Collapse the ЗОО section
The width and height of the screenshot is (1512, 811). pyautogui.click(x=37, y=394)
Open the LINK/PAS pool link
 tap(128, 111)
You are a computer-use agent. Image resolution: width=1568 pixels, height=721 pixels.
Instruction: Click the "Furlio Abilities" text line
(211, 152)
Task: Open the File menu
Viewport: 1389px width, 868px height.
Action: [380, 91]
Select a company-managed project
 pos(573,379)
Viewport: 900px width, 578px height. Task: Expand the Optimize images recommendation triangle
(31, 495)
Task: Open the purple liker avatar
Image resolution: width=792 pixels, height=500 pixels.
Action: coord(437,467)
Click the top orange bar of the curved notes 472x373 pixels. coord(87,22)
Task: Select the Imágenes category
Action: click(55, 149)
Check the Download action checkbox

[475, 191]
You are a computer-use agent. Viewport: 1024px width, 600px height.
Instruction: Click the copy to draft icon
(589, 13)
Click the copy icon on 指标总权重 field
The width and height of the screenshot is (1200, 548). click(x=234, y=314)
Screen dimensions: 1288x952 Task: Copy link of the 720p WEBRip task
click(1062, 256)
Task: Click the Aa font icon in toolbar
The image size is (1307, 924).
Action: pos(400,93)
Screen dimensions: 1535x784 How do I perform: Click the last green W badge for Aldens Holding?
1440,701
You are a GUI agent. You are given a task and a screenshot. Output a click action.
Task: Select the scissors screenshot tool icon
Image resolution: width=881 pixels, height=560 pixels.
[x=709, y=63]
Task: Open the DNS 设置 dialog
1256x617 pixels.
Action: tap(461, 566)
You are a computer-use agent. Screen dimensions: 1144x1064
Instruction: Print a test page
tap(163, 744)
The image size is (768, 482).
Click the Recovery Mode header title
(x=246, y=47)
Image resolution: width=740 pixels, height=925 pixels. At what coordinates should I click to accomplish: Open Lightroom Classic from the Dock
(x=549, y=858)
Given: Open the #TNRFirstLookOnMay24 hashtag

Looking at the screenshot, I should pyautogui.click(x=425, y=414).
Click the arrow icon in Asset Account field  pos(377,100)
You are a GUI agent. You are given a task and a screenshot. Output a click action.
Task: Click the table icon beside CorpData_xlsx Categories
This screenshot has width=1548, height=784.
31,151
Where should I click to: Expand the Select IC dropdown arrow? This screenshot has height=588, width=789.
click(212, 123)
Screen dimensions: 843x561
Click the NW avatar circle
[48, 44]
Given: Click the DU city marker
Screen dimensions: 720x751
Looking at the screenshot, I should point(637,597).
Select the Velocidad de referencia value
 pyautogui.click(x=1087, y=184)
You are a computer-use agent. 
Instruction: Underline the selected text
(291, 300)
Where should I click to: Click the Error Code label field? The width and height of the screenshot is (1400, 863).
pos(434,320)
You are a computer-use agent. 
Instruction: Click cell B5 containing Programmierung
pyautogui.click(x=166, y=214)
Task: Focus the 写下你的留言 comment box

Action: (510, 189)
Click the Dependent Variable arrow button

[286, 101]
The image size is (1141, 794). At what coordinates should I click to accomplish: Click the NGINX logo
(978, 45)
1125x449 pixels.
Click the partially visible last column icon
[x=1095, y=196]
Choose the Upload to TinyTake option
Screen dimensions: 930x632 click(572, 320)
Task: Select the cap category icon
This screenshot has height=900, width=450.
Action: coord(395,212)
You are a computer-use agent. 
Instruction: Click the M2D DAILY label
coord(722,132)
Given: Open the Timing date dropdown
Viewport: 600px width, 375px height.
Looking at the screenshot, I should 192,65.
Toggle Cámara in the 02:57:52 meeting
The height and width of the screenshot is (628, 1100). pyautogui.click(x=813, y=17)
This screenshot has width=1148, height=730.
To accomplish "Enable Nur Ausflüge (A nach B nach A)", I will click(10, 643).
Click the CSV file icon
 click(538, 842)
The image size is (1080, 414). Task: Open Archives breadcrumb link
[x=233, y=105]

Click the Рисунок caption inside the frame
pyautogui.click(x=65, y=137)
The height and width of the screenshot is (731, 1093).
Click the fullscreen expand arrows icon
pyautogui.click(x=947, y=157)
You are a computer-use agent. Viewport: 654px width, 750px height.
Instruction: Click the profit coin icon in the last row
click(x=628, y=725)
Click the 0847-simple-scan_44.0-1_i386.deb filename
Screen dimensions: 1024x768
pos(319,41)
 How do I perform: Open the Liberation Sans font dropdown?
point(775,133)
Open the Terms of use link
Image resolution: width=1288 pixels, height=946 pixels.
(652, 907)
- - - - - - -
### ACTIVITY
Retype the complete listing exactly.

### RESPONSE BELOW
Collapse the ЗОО section
The width and height of the screenshot is (1512, 811). pyautogui.click(x=37, y=394)
Open the LINK/PAS pool link
 tap(128, 111)
You are a computer-use agent. Image resolution: width=1568 pixels, height=721 pixels.
Instruction: Click the "Furlio Abilities" text line
(211, 152)
Task: Open the File menu
Viewport: 1389px width, 868px height.
Action: [380, 91]
Select a company-managed project
 pos(573,379)
Viewport: 900px width, 578px height. Task: Expand the Optimize images recommendation triangle
(31, 495)
Task: Open the purple liker avatar
Image resolution: width=792 pixels, height=500 pixels.
Action: coord(437,467)
Click the top orange bar of the curved notes 472x373 pixels. coord(87,22)
Task: Select the Imágenes category
Action: click(55, 149)
Check the Download action checkbox

[475, 191]
You are a computer-use agent. Viewport: 1024px width, 600px height.
Instruction: Click the copy to draft icon
(589, 13)
Click the copy icon on 指标总权重 field
The width and height of the screenshot is (1200, 548). click(x=234, y=314)
Screen dimensions: 1288x952 Task: Copy link of the 720p WEBRip task
click(1062, 256)
Task: Click the Aa font icon in toolbar
The image size is (1307, 924).
Action: pos(400,93)
Screen dimensions: 1535x784 How do I perform: Click the last green W badge for Aldens Holding?
1440,701
You are a GUI agent. You are given a task and a screenshot. Output a click action.
Task: Select the scissors screenshot tool icon
Image resolution: width=881 pixels, height=560 pixels.
[x=709, y=63]
Task: Open the DNS 设置 dialog
1256x617 pixels.
Action: tap(461, 566)
You are a computer-use agent. Screen dimensions: 1144x1064
Instruction: Print a test page
tap(163, 744)
The image size is (768, 482).
Click the Recovery Mode header title
(x=246, y=47)
Image resolution: width=740 pixels, height=925 pixels. At what coordinates should I click to accomplish: Open Lightroom Classic from the Dock
(x=549, y=858)
Given: Open the #TNRFirstLookOnMay24 hashtag

Looking at the screenshot, I should pyautogui.click(x=425, y=414).
Click the arrow icon in Asset Account field  pos(377,100)
You are a GUI agent. You are given a task and a screenshot. Output a click action.
Task: Click the table icon beside CorpData_xlsx Categories
This screenshot has width=1548, height=784.
31,151
Where should I click to: Expand the Select IC dropdown arrow? This screenshot has height=588, width=789.
click(212, 123)
Screen dimensions: 843x561
Click the NW avatar circle
[48, 44]
Given: Click the DU city marker
Screen dimensions: 720x751
Looking at the screenshot, I should point(637,597).
Select the Velocidad de referencia value
 pyautogui.click(x=1087, y=184)
You are a computer-use agent. 
Instruction: Underline the selected text
(291, 300)
Where should I click to: Click the Error Code label field? The width and height of the screenshot is (1400, 863).
pos(434,320)
You are a computer-use agent. 
Instruction: Click cell B5 containing Programmierung
pyautogui.click(x=166, y=214)
Task: Focus the 写下你的留言 comment box

Action: (510, 189)
Click the Dependent Variable arrow button

[286, 101]
The image size is (1141, 794). At what coordinates should I click to accomplish: Click the NGINX logo
(978, 45)
1125x449 pixels.
Click the partially visible last column icon
[x=1095, y=196]
Choose the Upload to TinyTake option
Screen dimensions: 930x632 click(572, 320)
Task: Select the cap category icon
This screenshot has height=900, width=450.
Action: coord(395,212)
You are a computer-use agent. 
Instruction: Click the M2D DAILY label
coord(722,132)
Given: Open the Timing date dropdown
Viewport: 600px width, 375px height.
Looking at the screenshot, I should 192,65.
Toggle Cámara in the 02:57:52 meeting
The height and width of the screenshot is (628, 1100). pyautogui.click(x=813, y=17)
This screenshot has width=1148, height=730.
To accomplish "Enable Nur Ausflüge (A nach B nach A)", I will click(10, 643).
Click the CSV file icon
 click(538, 842)
The image size is (1080, 414). Task: Open Archives breadcrumb link
[x=233, y=105]

Click the Рисунок caption inside the frame
pyautogui.click(x=65, y=137)
The height and width of the screenshot is (731, 1093).
Click the fullscreen expand arrows icon
pyautogui.click(x=947, y=157)
You are a computer-use agent. Viewport: 654px width, 750px height.
Instruction: Click the profit coin icon in the last row
click(x=628, y=725)
Click the 0847-simple-scan_44.0-1_i386.deb filename
Screen dimensions: 1024x768
pos(319,41)
 How do I perform: Open the Liberation Sans font dropdown?
point(775,133)
Open the Terms of use link
Image resolution: width=1288 pixels, height=946 pixels.
(652, 907)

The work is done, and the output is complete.